If a line of the data below holds the string "Switch", copy it.

....

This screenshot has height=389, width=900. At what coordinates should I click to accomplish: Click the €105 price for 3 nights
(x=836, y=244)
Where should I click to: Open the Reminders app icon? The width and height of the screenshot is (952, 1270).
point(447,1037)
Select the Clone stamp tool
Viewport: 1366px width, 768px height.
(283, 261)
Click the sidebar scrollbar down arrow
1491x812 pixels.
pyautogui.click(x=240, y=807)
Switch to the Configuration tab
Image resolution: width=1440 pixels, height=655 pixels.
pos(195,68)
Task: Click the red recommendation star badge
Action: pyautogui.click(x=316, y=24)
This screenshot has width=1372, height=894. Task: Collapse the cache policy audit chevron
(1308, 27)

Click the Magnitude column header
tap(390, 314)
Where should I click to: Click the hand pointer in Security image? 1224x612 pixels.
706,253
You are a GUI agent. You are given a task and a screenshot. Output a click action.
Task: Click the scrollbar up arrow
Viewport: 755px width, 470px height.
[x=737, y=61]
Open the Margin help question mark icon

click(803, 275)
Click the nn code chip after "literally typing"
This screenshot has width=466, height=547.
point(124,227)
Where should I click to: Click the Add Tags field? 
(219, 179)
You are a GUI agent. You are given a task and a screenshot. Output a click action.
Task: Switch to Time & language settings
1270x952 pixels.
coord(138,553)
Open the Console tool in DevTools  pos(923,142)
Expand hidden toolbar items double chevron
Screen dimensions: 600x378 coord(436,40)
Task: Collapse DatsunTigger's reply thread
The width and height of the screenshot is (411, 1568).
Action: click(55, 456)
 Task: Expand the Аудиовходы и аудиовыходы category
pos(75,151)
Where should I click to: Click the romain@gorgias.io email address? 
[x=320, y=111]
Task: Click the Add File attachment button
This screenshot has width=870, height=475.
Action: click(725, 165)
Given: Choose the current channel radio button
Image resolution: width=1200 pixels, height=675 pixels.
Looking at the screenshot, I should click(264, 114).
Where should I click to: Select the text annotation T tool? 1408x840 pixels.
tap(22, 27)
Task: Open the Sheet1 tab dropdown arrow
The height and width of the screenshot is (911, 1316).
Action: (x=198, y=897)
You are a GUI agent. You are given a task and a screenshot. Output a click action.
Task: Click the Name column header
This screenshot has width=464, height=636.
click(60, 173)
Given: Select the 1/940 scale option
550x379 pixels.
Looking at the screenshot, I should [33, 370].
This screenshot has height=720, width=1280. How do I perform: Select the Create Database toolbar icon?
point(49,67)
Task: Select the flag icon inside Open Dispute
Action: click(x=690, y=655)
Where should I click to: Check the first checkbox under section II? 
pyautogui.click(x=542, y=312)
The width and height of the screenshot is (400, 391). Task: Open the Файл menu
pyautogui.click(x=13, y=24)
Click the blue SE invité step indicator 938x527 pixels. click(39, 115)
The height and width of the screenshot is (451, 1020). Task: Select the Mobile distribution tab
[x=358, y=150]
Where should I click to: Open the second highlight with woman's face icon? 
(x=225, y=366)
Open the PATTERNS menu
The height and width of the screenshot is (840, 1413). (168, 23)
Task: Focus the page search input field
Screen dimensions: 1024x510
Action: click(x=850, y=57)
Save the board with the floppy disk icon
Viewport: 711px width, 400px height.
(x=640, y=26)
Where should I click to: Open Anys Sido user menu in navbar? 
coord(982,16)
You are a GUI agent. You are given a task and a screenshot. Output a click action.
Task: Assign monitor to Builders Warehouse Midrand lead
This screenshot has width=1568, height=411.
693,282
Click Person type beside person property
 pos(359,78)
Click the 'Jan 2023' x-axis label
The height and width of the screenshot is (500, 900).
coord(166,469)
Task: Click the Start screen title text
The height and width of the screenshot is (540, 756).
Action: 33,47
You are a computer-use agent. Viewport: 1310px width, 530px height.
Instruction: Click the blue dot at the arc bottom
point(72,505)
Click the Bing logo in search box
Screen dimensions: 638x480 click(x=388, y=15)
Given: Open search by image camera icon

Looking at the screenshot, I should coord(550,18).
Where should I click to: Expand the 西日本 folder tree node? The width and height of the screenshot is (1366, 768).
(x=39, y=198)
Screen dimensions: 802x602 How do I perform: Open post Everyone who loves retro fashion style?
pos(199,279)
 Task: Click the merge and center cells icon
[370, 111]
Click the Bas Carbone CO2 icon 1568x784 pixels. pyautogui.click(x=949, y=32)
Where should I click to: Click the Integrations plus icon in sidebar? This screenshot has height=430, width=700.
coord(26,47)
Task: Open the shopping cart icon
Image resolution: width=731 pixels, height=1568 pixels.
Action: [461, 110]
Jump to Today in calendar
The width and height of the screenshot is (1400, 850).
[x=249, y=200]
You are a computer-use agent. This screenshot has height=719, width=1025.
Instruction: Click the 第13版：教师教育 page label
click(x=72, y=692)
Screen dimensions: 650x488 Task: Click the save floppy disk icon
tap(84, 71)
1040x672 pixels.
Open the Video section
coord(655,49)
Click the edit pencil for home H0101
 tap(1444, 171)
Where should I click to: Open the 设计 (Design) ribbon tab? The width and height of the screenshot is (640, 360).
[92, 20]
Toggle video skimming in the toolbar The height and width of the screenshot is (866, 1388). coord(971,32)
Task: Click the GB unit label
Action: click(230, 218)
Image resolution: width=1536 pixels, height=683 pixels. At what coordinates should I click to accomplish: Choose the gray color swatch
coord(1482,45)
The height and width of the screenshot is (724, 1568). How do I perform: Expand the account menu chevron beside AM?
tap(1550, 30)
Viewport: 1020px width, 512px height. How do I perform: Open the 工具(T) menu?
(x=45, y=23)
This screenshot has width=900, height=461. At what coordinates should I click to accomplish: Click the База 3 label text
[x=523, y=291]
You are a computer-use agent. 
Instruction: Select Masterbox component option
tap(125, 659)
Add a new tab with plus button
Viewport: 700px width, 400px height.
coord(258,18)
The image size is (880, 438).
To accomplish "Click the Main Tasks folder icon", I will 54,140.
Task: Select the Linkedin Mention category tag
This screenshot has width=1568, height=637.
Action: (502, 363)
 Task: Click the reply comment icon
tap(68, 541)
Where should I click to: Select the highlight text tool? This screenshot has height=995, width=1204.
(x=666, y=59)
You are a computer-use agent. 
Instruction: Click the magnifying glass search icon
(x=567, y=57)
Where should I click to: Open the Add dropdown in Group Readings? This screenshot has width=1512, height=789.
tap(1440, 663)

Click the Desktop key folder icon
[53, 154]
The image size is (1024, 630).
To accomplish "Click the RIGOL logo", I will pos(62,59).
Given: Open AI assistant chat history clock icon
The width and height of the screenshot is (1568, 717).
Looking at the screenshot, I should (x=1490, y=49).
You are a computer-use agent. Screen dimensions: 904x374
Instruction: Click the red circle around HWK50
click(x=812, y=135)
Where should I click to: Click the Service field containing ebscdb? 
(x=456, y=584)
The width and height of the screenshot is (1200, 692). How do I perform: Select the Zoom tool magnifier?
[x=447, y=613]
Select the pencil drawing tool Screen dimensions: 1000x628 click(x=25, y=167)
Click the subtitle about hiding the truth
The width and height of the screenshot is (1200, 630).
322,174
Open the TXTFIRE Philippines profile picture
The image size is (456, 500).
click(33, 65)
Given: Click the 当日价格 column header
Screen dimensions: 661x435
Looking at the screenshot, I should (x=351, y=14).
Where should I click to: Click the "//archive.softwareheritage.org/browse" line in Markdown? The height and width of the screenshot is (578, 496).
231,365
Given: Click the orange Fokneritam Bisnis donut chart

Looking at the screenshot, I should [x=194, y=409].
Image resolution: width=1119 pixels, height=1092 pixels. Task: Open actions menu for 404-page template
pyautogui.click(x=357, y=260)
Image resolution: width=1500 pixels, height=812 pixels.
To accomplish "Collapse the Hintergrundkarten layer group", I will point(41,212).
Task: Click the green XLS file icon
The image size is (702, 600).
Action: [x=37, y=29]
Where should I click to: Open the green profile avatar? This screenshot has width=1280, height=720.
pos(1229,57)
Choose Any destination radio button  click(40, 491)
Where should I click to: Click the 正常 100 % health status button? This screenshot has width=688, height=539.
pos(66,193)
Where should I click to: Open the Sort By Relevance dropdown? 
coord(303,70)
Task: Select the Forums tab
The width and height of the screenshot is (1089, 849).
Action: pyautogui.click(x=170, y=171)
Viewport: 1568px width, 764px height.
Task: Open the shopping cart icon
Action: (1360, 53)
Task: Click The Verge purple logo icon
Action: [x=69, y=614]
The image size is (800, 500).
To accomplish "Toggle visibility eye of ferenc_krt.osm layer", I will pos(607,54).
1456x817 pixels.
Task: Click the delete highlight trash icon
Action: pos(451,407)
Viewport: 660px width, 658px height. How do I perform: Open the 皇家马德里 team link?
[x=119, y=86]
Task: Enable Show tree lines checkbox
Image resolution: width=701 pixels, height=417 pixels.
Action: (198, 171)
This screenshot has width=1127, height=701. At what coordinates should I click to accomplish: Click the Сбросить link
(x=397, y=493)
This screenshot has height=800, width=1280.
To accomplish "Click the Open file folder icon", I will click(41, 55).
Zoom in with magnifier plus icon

....

## Exercise result
Switch to the Configuration tab
Task: Switch to Time & language settings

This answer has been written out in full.